I was busy in the kitchen cooking when my flat mate rushed through from her room, out onto our balcony this afternoon. A man has collapsed in the street, she said. There, by the communal waste bins lay a man, maybe in his 30s/40s, it was hard to tell: very dishevelled, a beard covering his face, not malnourished looking, but clearly all was not well. He lay flat on his back, one leg outstretched, the other knee up, the one arm I could see lay flat out, palm up. After a bit of movement in his arm, nothing. From where we were we could not tell whether he was asleep, drunk, ill, alive or dead. My flat mate went across to some of the local youth sitting under a tree a little way off to try and get someone to help. They would not do anything, not even move him off the road. He’s not our concern they said. meanwhile cars passed on our residential road, a young man walked by, but no one stopped.

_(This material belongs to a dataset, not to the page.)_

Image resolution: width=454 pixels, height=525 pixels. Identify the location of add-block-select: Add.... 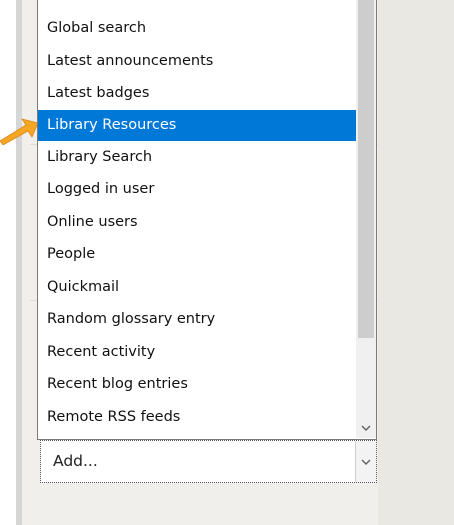
(208, 462).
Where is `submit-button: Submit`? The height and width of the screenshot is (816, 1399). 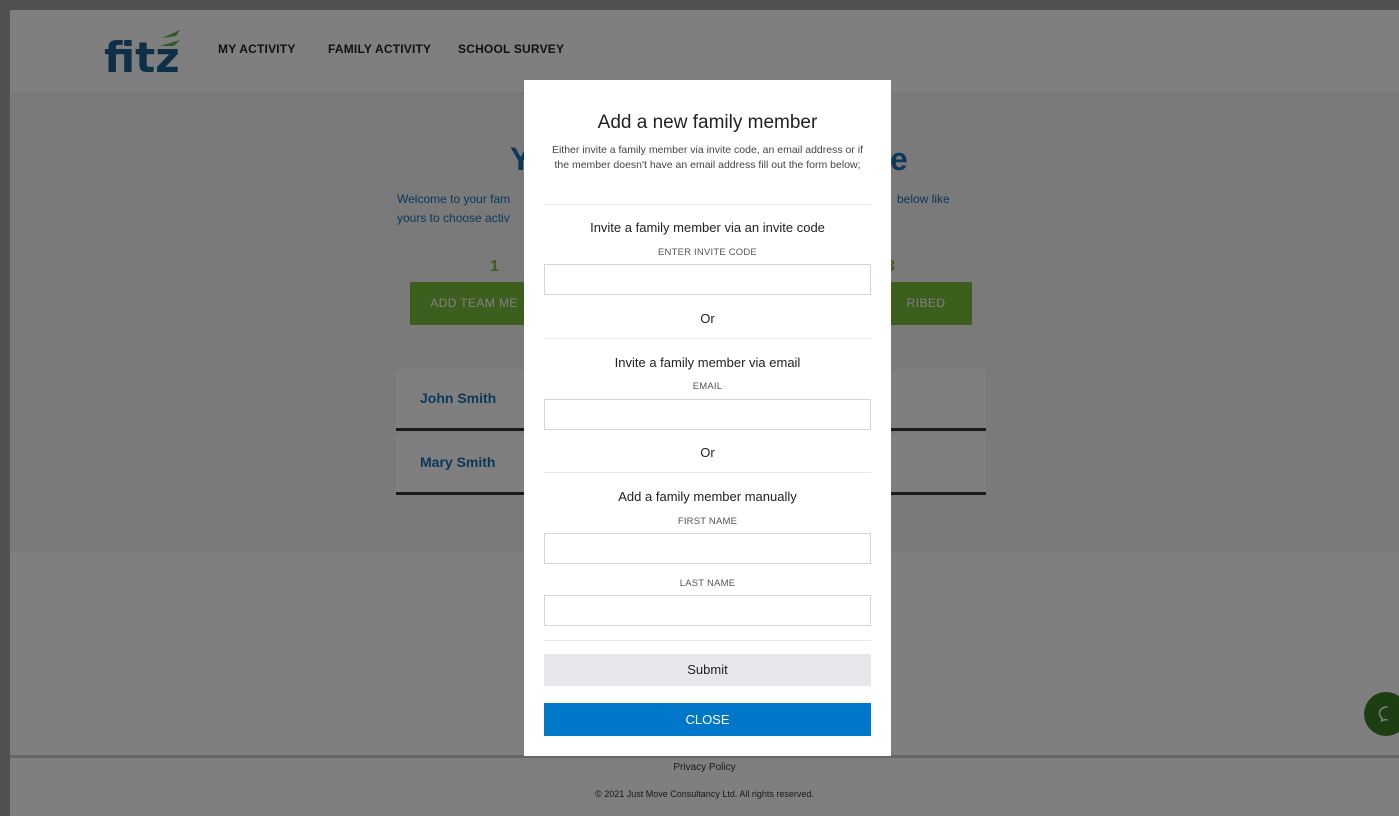
submit-button: Submit is located at coordinates (708, 670).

Situations like this are hard and my flat mate was really upset at her inability to do anything, and at the reactions of our neighbours. I remember one of the women in the Programme Office in India talking about death on the streets, how we would see it. And we did. No 999 service, no ambulance, little or no medical treatment even if the person got to a hospital. Not being a medical person one really can’t help at the individual level when it gets to this stage. One can only remember that by being here, doing what we are doing, we are working to alleviate poverty and its consequential miseries. My Indian colleague was very insistent that when leaving a restaurant that we take any uneaten food from our plates in a “parcel” and leave it beside whoever we saw on our way home who was living on the streets. That was what we could do, she said. This was what we should do. That message has stayed with me.
Abuja is a relatively sanitised experience, in many ways it feels like any other modern, purpose built city. Built for the car, open streets, large multilane carriages ways, modern shops, malls, cinemas, bars, restaurants etc and some fairly palatial houses in certain areas. Yes there are huge variance in income levels, and one sees people raiding the waste bins in our fairly middle class area, typically housing government workers, but as yet no one living on the streets. Outside the city life is very different.
Finally, another one of our neighbours arrived on the scene with a bottle of water and moved him off the road, and laid him up against one of the tree trunks. Then he came back with some food from his house. An hour later I am really pleased to report the man is sitting up, is eating the food given him, and has thanked his good samaritan.
Oh geez what a situation...I thought this could only happen in the United States!